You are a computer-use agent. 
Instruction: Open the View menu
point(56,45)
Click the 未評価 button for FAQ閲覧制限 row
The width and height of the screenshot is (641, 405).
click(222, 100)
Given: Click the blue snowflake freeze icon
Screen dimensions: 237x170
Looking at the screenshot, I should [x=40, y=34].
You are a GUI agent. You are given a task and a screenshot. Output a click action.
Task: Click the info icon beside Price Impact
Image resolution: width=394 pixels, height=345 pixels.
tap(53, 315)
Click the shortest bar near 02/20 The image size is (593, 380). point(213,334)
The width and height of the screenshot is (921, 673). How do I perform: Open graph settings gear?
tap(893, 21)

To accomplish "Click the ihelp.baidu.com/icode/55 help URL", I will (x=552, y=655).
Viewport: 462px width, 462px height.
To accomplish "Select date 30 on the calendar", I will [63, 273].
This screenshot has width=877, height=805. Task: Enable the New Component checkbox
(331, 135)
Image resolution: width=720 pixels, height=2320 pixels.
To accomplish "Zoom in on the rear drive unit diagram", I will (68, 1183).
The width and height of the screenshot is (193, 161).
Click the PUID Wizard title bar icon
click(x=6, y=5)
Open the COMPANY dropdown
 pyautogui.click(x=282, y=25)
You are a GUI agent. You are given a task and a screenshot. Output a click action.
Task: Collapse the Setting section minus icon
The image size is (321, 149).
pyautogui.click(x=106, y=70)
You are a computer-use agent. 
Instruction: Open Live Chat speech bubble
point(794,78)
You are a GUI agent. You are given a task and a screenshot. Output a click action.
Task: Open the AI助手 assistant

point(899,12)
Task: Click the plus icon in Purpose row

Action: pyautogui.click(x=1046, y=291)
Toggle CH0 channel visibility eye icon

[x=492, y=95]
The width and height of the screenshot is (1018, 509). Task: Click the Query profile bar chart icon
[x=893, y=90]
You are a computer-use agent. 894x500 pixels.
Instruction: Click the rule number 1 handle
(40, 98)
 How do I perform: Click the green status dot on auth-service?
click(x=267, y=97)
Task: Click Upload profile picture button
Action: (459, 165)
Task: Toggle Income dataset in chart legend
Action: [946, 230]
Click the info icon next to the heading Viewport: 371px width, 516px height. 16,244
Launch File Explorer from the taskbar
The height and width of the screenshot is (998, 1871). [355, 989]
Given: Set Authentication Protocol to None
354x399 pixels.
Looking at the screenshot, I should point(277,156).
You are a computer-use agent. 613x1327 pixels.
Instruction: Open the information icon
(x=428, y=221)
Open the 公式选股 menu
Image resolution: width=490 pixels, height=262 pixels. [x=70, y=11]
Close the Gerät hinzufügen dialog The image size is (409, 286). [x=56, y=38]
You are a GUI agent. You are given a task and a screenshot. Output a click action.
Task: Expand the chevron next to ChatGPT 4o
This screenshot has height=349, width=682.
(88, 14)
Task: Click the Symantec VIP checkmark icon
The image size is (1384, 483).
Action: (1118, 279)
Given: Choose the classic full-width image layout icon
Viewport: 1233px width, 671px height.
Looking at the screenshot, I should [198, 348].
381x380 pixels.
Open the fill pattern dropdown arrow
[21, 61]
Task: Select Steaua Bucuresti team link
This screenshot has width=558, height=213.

------------------------

Look through the entries above; copy every line holding the string "next".

- [Response]
Click the info icon next to the heading Viewport: 371px width, 516px height. 16,244
Task: Expand the chevron next to ChatGPT 4o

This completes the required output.